▸ Metin alıntısı:

------

Bu durumda esas milyon dolarlık soruya Lenin’in hiçbir zaman eskimeyen sorusuna geliyoruz. “Ne Yapmalı?” Biz kendi adımıza “Ne yapılmalı?” sorusuna 7 Haziran öncesinden beridir hem bir dizi yanıt verdik hem de bu yanıtın muhatabı olduğunu düşündüğümüz çevreler ve kişilerle görüşmeler yaptık, ısrarlı takipçisi olduk. Şimdi bu yanıtı bir dizi ekle tekrarlayacağız . Önce ne yapmamalı:

1-) Sosyalistler, devrimciler oluşmuş düzenlerini, aygıt konforlarını bozmaktan kaçınıp hem tarihsel açıdan, hem de devrimin güncelliğinin zorunlulukları açısından kendilerine ait olan esas sorumlulukları, CHP-HDP birliği ya da onların birleşik davranış süreçlerine havale etmekten kesinkes vazgeçmelidirler.

2-) En son olarak darbe girişimine karşı alınan tutumlarda AKP demokrasiciliğinde Perinçek-DSİP çizgilerinin buluşması örneğinde görüldüğü üzere yenilmiş ulusalcılık-sol liberallik çizgileriyle aradaki mesafe daha da netleştirilmelidir.

3-) Şovenizme asla düşülmemeli.

4-) Statükoculuğa, eskiyi savunuyor görüntüsüne düşülmemelidir.

Peki Ne Yapmalı?

------

▸ Veri kümesi içeriği:
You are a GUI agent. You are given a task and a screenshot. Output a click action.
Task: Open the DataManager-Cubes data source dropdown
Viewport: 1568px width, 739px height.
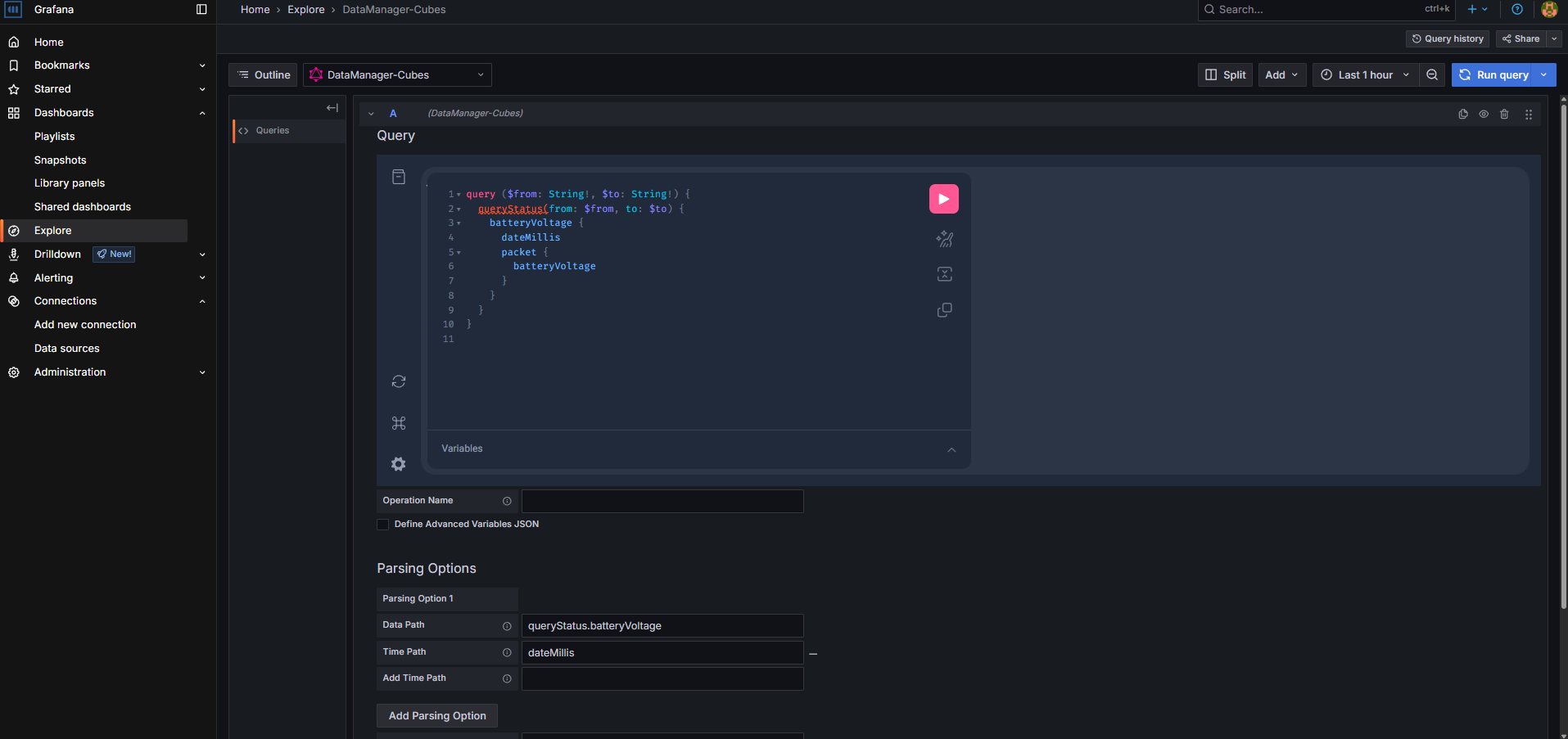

------

▸ Görev tanımı: Yukarıdaki metin alıntısında "1-) Sosyalistler, devrimciler" ile "Peki Ne Yapmalı?" arasındaki kısmı, bu iki ifade de dahil olmak üzere, hiçbir değişiklik yapmadan aktarın.

▸ Görevin çıktısı:
1-) Sosyalistler, devrimciler oluşmuş düzenlerini, aygıt konforlarını bozmaktan kaçınıp hem tarihsel açıdan, hem de devrimin güncelliğinin zorunlulukları açısından kendilerine ait olan esas sorumlulukları, CHP-HDP birliği ya da onların birleşik davranış süreçlerine havale etmekten kesinkes vazgeçmelidirler.

2-) En son olarak darbe girişimine karşı alınan tutumlarda AKP demokrasiciliğinde Perinçek-DSİP çizgilerinin buluşması örneğinde görüldüğü üzere yenilmiş ulusalcılık-sol liberallik çizgileriyle aradaki mesafe daha da netleştirilmelidir.

3-) Şovenizme asla düşülmemeli.

4-) Statükoculuğa, eskiyi savunuyor görüntüsüne düşülmemelidir.

Peki Ne Yapmalı?